**Entries**

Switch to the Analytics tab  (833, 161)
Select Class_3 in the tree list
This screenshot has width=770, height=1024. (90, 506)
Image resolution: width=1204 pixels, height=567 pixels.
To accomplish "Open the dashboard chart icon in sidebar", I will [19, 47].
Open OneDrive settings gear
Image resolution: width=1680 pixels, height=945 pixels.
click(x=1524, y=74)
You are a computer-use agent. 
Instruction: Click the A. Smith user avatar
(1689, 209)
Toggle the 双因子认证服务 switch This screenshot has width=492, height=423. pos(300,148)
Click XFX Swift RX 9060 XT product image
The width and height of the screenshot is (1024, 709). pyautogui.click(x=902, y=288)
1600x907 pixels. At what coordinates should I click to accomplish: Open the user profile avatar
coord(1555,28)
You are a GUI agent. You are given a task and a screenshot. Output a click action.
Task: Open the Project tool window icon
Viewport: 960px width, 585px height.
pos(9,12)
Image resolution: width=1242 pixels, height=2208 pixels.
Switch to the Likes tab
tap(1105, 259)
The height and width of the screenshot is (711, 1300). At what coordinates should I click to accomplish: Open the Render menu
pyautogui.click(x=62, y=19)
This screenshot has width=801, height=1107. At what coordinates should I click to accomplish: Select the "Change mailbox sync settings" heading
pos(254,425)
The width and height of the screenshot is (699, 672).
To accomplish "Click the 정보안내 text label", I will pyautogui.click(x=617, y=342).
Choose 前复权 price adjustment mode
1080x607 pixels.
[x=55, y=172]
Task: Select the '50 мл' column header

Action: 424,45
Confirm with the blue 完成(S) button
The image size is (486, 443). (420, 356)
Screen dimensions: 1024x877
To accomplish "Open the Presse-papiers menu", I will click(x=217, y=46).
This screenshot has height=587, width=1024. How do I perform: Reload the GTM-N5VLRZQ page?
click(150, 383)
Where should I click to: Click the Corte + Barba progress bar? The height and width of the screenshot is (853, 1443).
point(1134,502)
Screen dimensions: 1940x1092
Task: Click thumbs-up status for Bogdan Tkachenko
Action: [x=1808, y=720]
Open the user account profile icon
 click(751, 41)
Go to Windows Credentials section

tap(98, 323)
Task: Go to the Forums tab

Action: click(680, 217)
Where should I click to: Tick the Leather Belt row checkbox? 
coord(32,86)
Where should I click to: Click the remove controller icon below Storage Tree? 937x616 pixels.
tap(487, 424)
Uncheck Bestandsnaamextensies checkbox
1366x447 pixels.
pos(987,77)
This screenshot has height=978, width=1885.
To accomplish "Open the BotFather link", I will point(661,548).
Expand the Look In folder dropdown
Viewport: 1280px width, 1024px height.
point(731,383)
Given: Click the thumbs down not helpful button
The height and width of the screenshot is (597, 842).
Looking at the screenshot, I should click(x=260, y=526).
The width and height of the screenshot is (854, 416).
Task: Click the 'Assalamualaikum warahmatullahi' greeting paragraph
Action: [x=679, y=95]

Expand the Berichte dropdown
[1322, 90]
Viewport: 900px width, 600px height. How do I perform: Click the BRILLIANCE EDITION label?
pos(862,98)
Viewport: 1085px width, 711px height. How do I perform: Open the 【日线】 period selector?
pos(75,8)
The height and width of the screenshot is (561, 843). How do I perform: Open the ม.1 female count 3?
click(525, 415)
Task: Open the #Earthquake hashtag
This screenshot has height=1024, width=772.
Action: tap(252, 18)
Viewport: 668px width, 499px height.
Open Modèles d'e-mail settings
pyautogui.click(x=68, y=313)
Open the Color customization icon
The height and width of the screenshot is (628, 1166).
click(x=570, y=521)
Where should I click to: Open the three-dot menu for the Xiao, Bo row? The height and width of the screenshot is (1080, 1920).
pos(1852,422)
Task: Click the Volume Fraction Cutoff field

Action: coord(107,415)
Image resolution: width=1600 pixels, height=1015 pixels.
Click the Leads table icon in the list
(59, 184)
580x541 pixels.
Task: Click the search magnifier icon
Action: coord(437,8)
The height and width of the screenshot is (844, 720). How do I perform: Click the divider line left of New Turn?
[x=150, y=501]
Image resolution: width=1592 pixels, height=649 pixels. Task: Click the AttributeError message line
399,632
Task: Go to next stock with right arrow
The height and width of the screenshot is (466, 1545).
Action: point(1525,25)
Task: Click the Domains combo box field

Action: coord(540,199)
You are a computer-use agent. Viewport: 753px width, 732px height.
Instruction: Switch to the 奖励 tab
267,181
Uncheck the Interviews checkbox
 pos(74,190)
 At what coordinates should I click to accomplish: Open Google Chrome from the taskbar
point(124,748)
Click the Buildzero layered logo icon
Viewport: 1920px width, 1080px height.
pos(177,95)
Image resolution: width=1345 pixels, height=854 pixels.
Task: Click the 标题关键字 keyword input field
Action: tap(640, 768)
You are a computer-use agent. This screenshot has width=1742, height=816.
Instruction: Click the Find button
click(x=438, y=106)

**Request**
Write out all of the rows above again, but swap every "Likes" for "Followers" and leave everything else unchanged.

**Exercise response**
Switch to the Analytics tab  (833, 161)
Select Class_3 in the tree list
This screenshot has width=770, height=1024. (90, 506)
Image resolution: width=1204 pixels, height=567 pixels.
To accomplish "Open the dashboard chart icon in sidebar", I will [19, 47].
Open OneDrive settings gear
Image resolution: width=1680 pixels, height=945 pixels.
click(x=1524, y=74)
You are a computer-use agent. 
Instruction: Click the A. Smith user avatar
(1689, 209)
Toggle the 双因子认证服务 switch This screenshot has width=492, height=423. pos(300,148)
Click XFX Swift RX 9060 XT product image
The width and height of the screenshot is (1024, 709). pyautogui.click(x=902, y=288)
1600x907 pixels. At what coordinates should I click to accomplish: Open the user profile avatar
coord(1555,28)
You are a GUI agent. You are given a task and a screenshot. Output a click action.
Task: Open the Project tool window icon
Viewport: 960px width, 585px height.
pos(9,12)
Image resolution: width=1242 pixels, height=2208 pixels.
Switch to the Followers tab
tap(1105, 259)
The height and width of the screenshot is (711, 1300). At what coordinates should I click to accomplish: Open the Render menu
pyautogui.click(x=62, y=19)
This screenshot has width=801, height=1107. At what coordinates should I click to accomplish: Select the "Change mailbox sync settings" heading
pos(254,425)
The width and height of the screenshot is (699, 672).
To accomplish "Click the 정보안내 text label", I will pyautogui.click(x=617, y=342).
Choose 前复权 price adjustment mode
1080x607 pixels.
[x=55, y=172]
Task: Select the '50 мл' column header

Action: 424,45
Confirm with the blue 完成(S) button
The image size is (486, 443). (420, 356)
Screen dimensions: 1024x877
To accomplish "Open the Presse-papiers menu", I will click(x=217, y=46).
This screenshot has height=587, width=1024. How do I perform: Reload the GTM-N5VLRZQ page?
click(150, 383)
Where should I click to: Click the Corte + Barba progress bar? The height and width of the screenshot is (853, 1443).
point(1134,502)
Screen dimensions: 1940x1092
Task: Click thumbs-up status for Bogdan Tkachenko
Action: [x=1808, y=720]
Open the user account profile icon
 click(751, 41)
Go to Windows Credentials section

tap(98, 323)
Task: Go to the Forums tab

Action: click(680, 217)
Where should I click to: Tick the Leather Belt row checkbox? 
coord(32,86)
Where should I click to: Click the remove controller icon below Storage Tree? 937x616 pixels.
tap(487, 424)
Uncheck Bestandsnaamextensies checkbox
1366x447 pixels.
pos(987,77)
This screenshot has height=978, width=1885.
To accomplish "Open the BotFather link", I will point(661,548).
Expand the Look In folder dropdown
Viewport: 1280px width, 1024px height.
point(731,383)
Given: Click the thumbs down not helpful button
The height and width of the screenshot is (597, 842).
Looking at the screenshot, I should click(x=260, y=526).
The width and height of the screenshot is (854, 416).
Task: Click the 'Assalamualaikum warahmatullahi' greeting paragraph
Action: [x=679, y=95]

Expand the Berichte dropdown
[1322, 90]
Viewport: 900px width, 600px height. How do I perform: Click the BRILLIANCE EDITION label?
pos(862,98)
Viewport: 1085px width, 711px height. How do I perform: Open the 【日线】 period selector?
pos(75,8)
The height and width of the screenshot is (561, 843). How do I perform: Open the ม.1 female count 3?
click(525, 415)
Task: Open the #Earthquake hashtag
This screenshot has height=1024, width=772.
Action: tap(252, 18)
Viewport: 668px width, 499px height.
Open Modèles d'e-mail settings
pyautogui.click(x=68, y=313)
Open the Color customization icon
The height and width of the screenshot is (628, 1166).
click(x=570, y=521)
Where should I click to: Open the three-dot menu for the Xiao, Bo row? The height and width of the screenshot is (1080, 1920).
pos(1852,422)
Task: Click the Volume Fraction Cutoff field

Action: coord(107,415)
Image resolution: width=1600 pixels, height=1015 pixels.
Click the Leads table icon in the list
(59, 184)
580x541 pixels.
Task: Click the search magnifier icon
Action: coord(437,8)
The height and width of the screenshot is (844, 720). How do I perform: Click the divider line left of New Turn?
[x=150, y=501]
Image resolution: width=1592 pixels, height=649 pixels. Task: Click the AttributeError message line
399,632
Task: Go to next stock with right arrow
The height and width of the screenshot is (466, 1545).
Action: point(1525,25)
Task: Click the Domains combo box field

Action: coord(540,199)
You are a computer-use agent. Viewport: 753px width, 732px height.
Instruction: Switch to the 奖励 tab
267,181
Uncheck the Interviews checkbox
 pos(74,190)
 At what coordinates should I click to accomplish: Open Google Chrome from the taskbar
point(124,748)
Click the Buildzero layered logo icon
Viewport: 1920px width, 1080px height.
pos(177,95)
Image resolution: width=1345 pixels, height=854 pixels.
Task: Click the 标题关键字 keyword input field
Action: tap(640, 768)
You are a computer-use agent. This screenshot has width=1742, height=816.
Instruction: Click the Find button
click(x=438, y=106)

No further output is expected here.